• **What to produce**:
The entire listing below is to be written out exactly, minus the pictures.

==*==

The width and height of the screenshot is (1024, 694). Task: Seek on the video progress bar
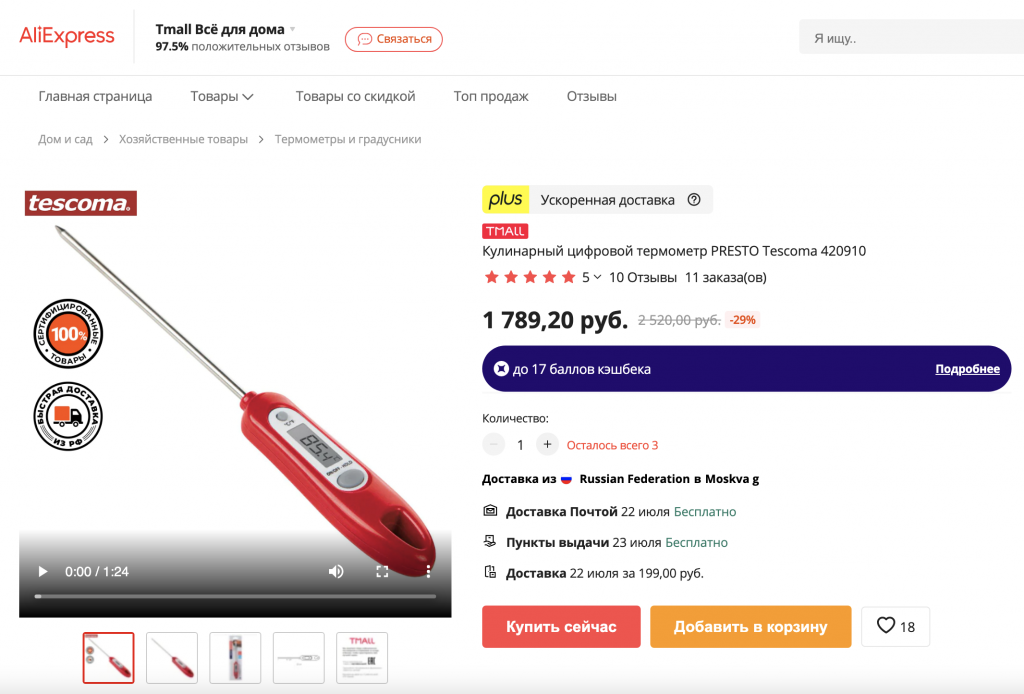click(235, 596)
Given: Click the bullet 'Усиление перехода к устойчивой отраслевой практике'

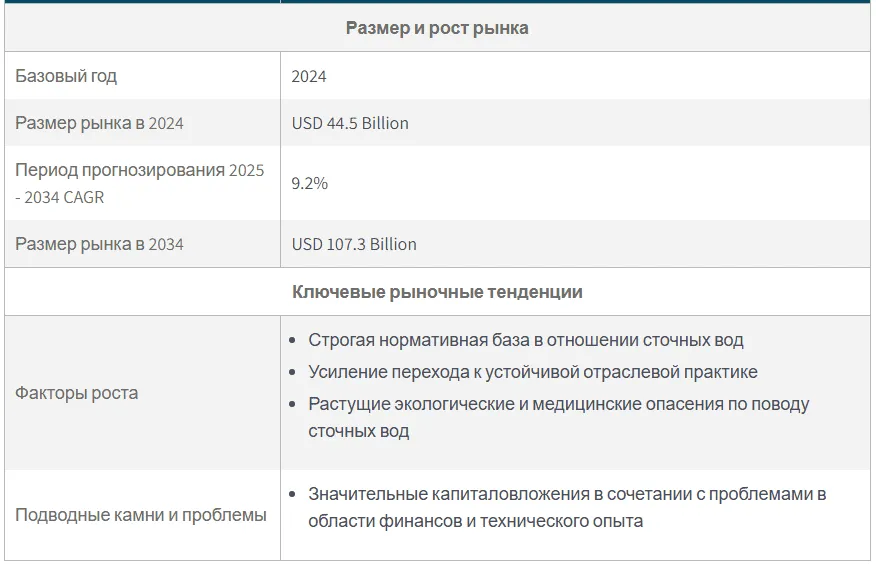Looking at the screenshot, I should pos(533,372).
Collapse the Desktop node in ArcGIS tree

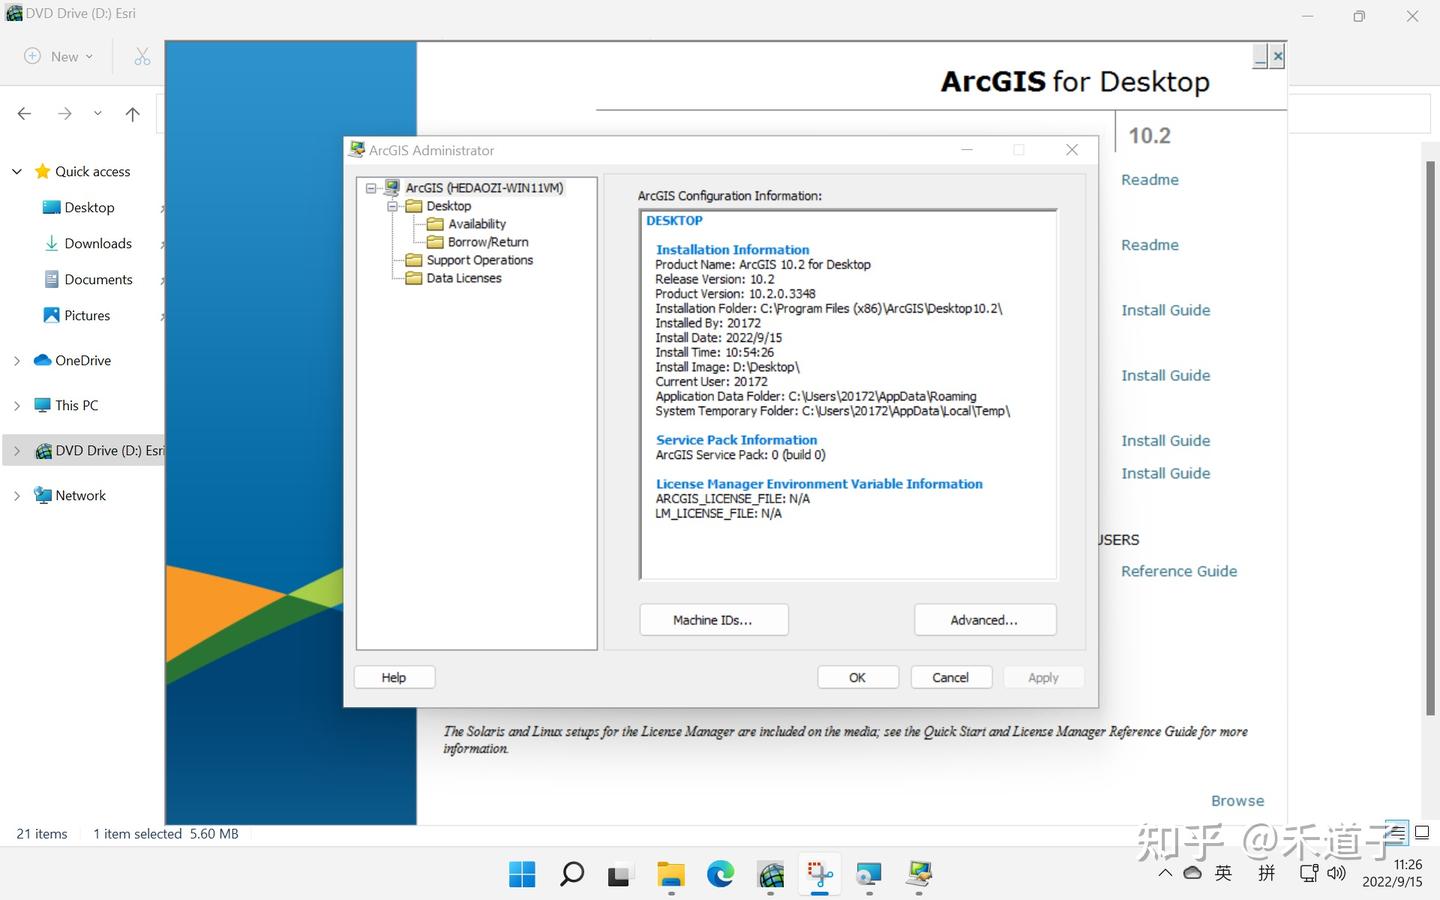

==*==

• **Response below**:
The width and height of the screenshot is (1024, 694). Task: Seek on the video progress bar
click(235, 596)
Given: Click the bullet 'Усиление перехода к устойчивой отраслевой практике'

Looking at the screenshot, I should pos(533,372).
Collapse the Desktop node in ArcGIS tree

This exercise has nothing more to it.